[[ DATA FOR REVIEW, beginning ]]
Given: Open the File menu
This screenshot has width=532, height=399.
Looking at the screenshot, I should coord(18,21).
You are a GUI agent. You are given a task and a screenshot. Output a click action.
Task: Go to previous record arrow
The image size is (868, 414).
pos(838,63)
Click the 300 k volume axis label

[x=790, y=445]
[[ DATA FOR REVIEW, end ]]
[[ DATA FOR REVIEW, beginning ]]
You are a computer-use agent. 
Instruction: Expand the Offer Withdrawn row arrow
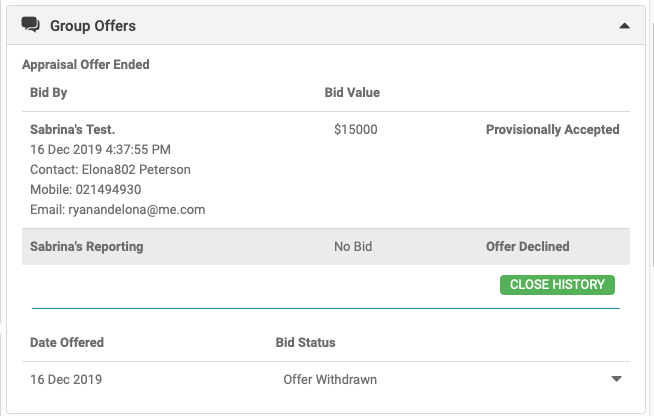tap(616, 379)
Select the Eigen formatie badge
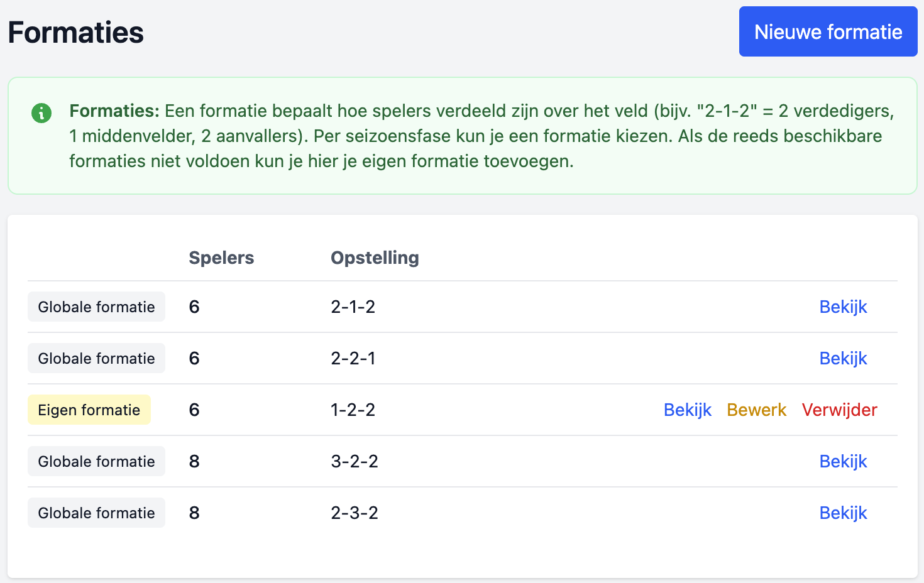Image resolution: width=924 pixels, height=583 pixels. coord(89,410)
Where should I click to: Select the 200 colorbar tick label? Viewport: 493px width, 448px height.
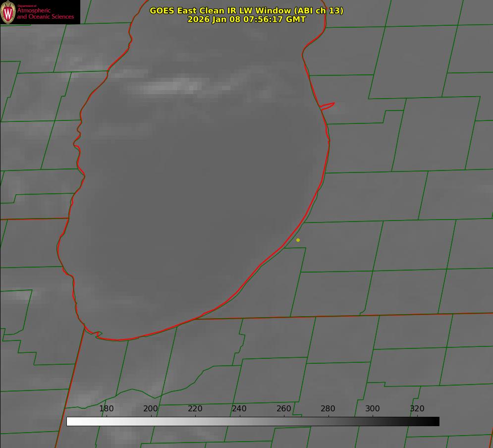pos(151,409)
[[ DATA FOR REVIEW, end ]]
== EXERCISE BRIEF ==
Where a line of the records above holds the word "agent", copy that line.

== EXERCISE ANSWER ==
You are a GUI agent. You are given a task and a screenshot. Output a click action.
You are a computer-use agent. 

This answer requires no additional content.